Hydro generation of electricity at the Seven Forks complex along Tana River has been affected by reduced water levels due to poor rains in Mount Kenya catchment area. Low levels led to closure of the 40 megawatts Masinga Dam.
According to Hydrocarbons Management Consultants, a sustained upward surge in diesel and fuel oil prices will lead to thermal power increasing the cost of manufacturing goods and providing services.
"Prices of diesel and fuel oil have sustained an upward momentum in the last one month. Electricity will be more expensive if the trend continues," said Hydrocarbon's lead consultant Robert Shisoka.
The price of refined fuel oil to be used by the proposed 40 megawatts Longonot emergency power plant in Naivasha rose by $100 to stand at $377 per metric ton on June 30.
Cost of refined diesel to be used to fire the proposed 40 MW Embakasi emergency plant in Nairobi also rose to $546 per metric ton on the same date this year from $527 MT at the beginning of the month.
Kenya Electricity Generating Company (KenGen) has already floated a tender for companies to install two emergency power plants each generating 40 MW at Embakasi and Longonot respectively.
Mr Shisoka said consumers should brace for higher bills from the Kenya Power and Lighting Company (KPLC) reflecting fuel cost and forex adjustments related to the fossil fuels used for thermal generation.
Borne by consumers
Costs related to thermal generation fossil fuels have to be borne by consumers due to being pass through items for KPLC as the firm's mandate is to transit, distribute and supply electricity.
The government in October 2007 through KenGen extended the contract of Aggreko's rental generating plants at Embakasi and Eldoret injecting 150 MW to the national grid.
Kenya has also mandated KPLC to pre-qualify investors to build three heavy fuel oil plants of 60 to 80 MW with a total combined capacity of 240 megawatts to meet demand in the medium term.
The power distributor's company secretary Laurencia Njagi said the plants to be put up on build own operate (BOO) arrangements in Nairobi and its environs have to be operational by next year.
"The Ministry of Energy, KPLC and the Energy Regulatory Commission carried out projections and identified capacity enhancement requirements to meet growing power demand in the medium term," she said.
The project involves installing of medium diesel plants under 20 to 25 years build own operate arrangement, building a fuel storage facility on site and interconnecting the electricity line to the national grid.
KPLC is also looking for independent power producers.
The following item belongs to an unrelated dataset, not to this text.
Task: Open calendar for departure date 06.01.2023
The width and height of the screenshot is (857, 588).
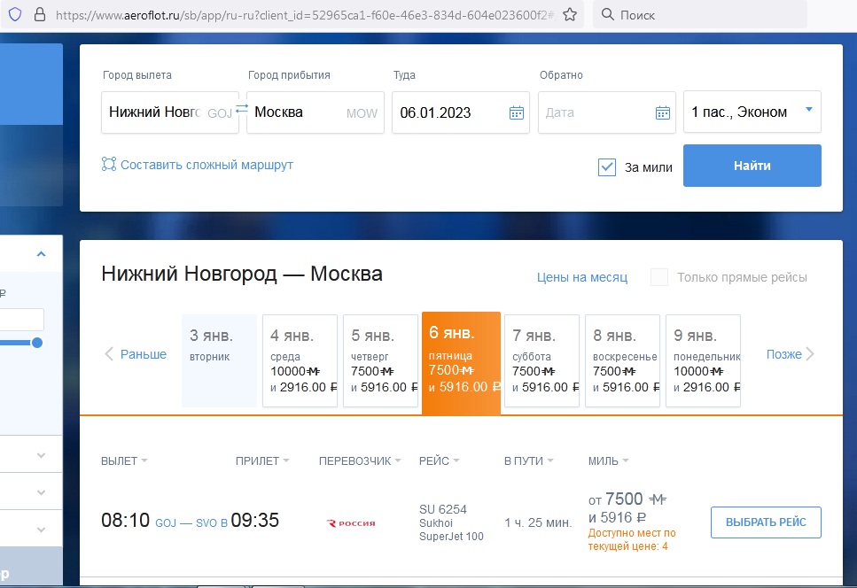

KenGen is schedule to open bids from companies interested in setting up the Embakasi and Longonot emergency plants on July 21.
"The tender document may be collected upon payment of a non-refundable fee of Sh3,000 paid in cash or bankers cheque," said KenGen's supply chain manager Patrick Kimemia.
He said bidders who downloaded tender documents from the website will be required to show evidence of payment of a reduced fee of Sh2,000 when submitting their papers.
KenGen plans to build Kipevu III thermal power plant in Mombasa subject to National Environment Management Authority granting approval. The company has submitted to Nema an environmental impact assessment (EIA) study report on the proposed 90 to 120 megawatts plant.
Nema's director of compliance Malwa Langwen said submission of the report on diesel driven power plant was in compliance with rule 21 of environmental (impact assessment and audit) regulations.
"KenGen wants to build at Kipevu in Mombasa seven engine generator units, power house, engine cooling system, switch gear and transmission among requisite facilities," he said.
Oil pollution is among possible impacts of the thermal plant and KenGen will install oil separators besides collecting waste in metal containers as mitigation measures to protect the environment.
Mr Langwen said water contamination is also a possible impact of a thermal plant and KenGen will have to install oil separators in all storm water drainages besides proper handling of petroleum products.
He said solid wastes accumulated in fire proof containers are to be disposed to registered recyclers, areas cleared of vegetation rehabilitated and discharge of waste water to Makupa Creek banned.
KenGen will be obliged to maintain the proposed power plant in good running condition and use low sulphur diesel, monitor emissions to maintain air quality as well as provide sanitary conveniences.
The company will provide protective gear to members of staff, post warning signs, install fire detection and suppression systems among others to enhance occupational health and safety.